▸ **EXERCISE AIM**
Restate the following records word for word without images.

▸ **INPUT MATERIAL**
☆ ☆ ☆ ☆ ☆ ☆ ☆

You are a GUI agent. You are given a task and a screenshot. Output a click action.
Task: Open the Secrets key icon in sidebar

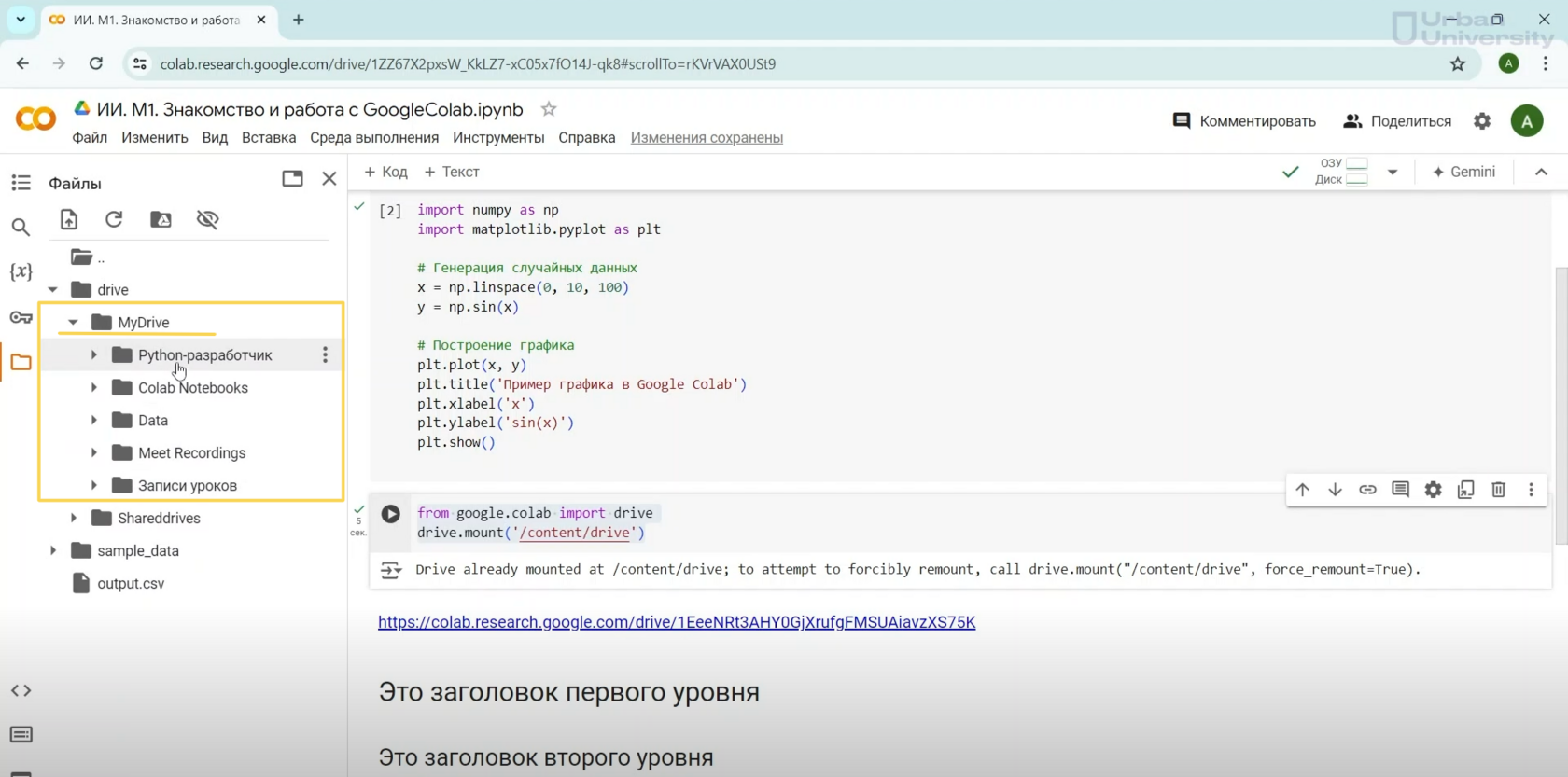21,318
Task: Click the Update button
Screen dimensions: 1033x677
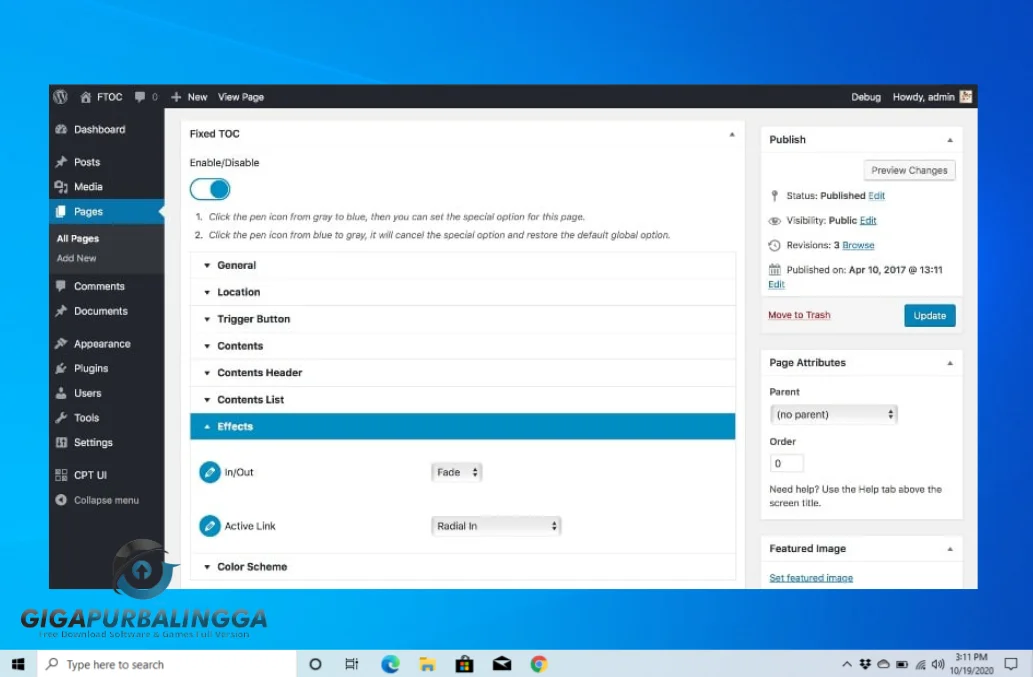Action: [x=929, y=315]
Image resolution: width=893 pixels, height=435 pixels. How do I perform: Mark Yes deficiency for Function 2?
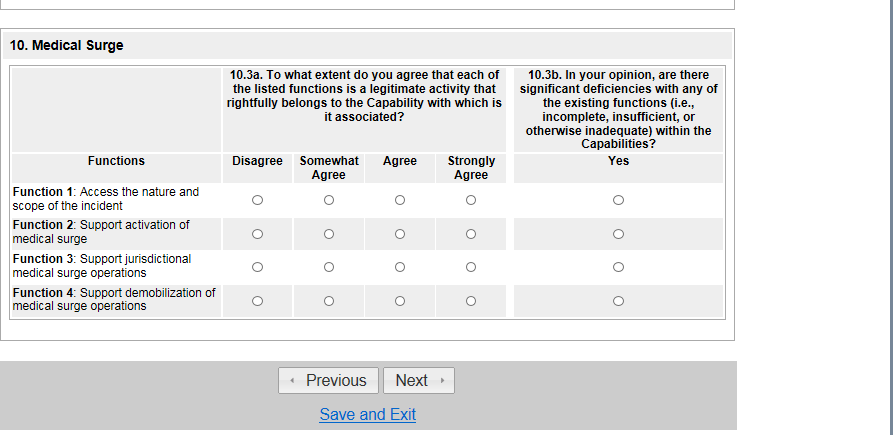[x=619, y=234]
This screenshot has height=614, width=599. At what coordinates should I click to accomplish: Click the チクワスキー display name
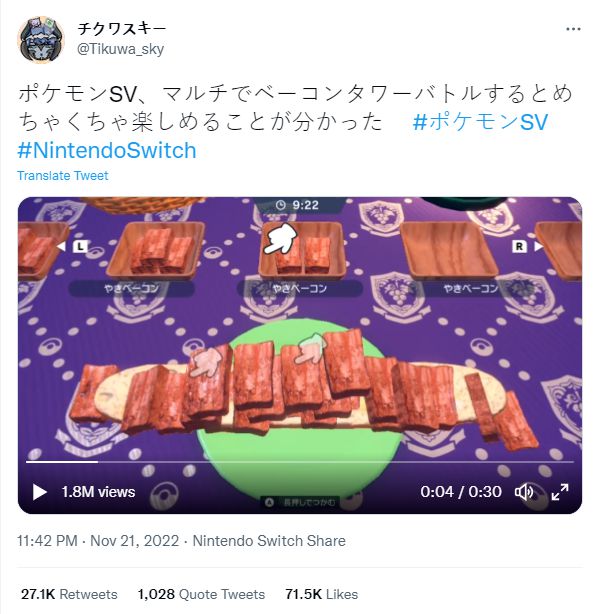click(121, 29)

☆ ☆ ☆ ☆ ☆ ☆ ☆

▸ **WRITTEN ANSWER**
You are a GUI agent. You are given a task and a screenshot. Output a click action.
Task: Open the Secrets key icon in sidebar

21,318
Task: Click the Update button
Screen dimensions: 1033x677
Action: [x=929, y=315]
Image resolution: width=893 pixels, height=435 pixels. How do I perform: Mark Yes deficiency for Function 2?
[x=619, y=234]
This screenshot has height=614, width=599. At what coordinates should I click to accomplish: Click the チクワスキー display name
click(121, 29)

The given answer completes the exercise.